### EXERCISE DIRECTIONS:
What lines in the data below mention the string "agent"? Copy them out.

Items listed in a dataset
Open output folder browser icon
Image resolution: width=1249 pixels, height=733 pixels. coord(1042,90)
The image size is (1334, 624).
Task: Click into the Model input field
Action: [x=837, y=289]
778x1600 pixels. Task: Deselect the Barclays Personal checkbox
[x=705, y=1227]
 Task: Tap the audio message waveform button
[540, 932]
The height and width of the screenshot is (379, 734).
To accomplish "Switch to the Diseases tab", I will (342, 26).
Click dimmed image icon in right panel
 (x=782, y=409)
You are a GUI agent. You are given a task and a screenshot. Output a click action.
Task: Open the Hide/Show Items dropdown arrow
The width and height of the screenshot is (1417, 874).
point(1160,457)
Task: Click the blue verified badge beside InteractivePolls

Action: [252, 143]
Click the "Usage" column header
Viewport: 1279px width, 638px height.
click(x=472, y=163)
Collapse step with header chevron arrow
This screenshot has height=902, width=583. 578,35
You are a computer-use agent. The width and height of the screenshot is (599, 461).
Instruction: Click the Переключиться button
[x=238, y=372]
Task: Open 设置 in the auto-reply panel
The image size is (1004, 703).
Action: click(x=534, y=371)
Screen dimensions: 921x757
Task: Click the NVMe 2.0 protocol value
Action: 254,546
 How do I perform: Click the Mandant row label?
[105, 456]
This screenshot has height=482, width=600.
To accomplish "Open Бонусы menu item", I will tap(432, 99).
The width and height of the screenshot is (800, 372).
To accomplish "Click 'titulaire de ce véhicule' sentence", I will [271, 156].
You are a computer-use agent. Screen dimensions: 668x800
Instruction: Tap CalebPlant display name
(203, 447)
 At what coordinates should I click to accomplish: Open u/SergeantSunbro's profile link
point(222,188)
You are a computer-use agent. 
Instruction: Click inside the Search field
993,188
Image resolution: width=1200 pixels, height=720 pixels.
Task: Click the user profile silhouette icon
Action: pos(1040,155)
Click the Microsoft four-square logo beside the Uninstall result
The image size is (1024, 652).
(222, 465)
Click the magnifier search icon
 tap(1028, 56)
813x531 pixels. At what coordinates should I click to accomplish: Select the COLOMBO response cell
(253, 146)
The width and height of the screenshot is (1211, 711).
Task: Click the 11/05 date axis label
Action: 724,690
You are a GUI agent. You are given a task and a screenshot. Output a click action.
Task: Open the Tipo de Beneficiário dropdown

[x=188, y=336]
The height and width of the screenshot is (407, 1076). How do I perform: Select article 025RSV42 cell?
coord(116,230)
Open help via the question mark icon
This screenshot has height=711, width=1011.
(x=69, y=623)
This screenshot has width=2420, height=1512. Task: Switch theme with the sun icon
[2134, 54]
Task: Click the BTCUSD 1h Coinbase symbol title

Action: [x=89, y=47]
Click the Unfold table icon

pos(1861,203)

### WRITTEN ANSWER:
You are a GUI agent. You are given a task and a screenshot. Output a click action.
You are a computer-use agent. The width and height of the screenshot is (599, 461).
You are a computer-use agent. Screen dimensions: 668x800
You are a computer-use agent. 
You are a GUI agent. You are given a task and a screenshot. Output a click action.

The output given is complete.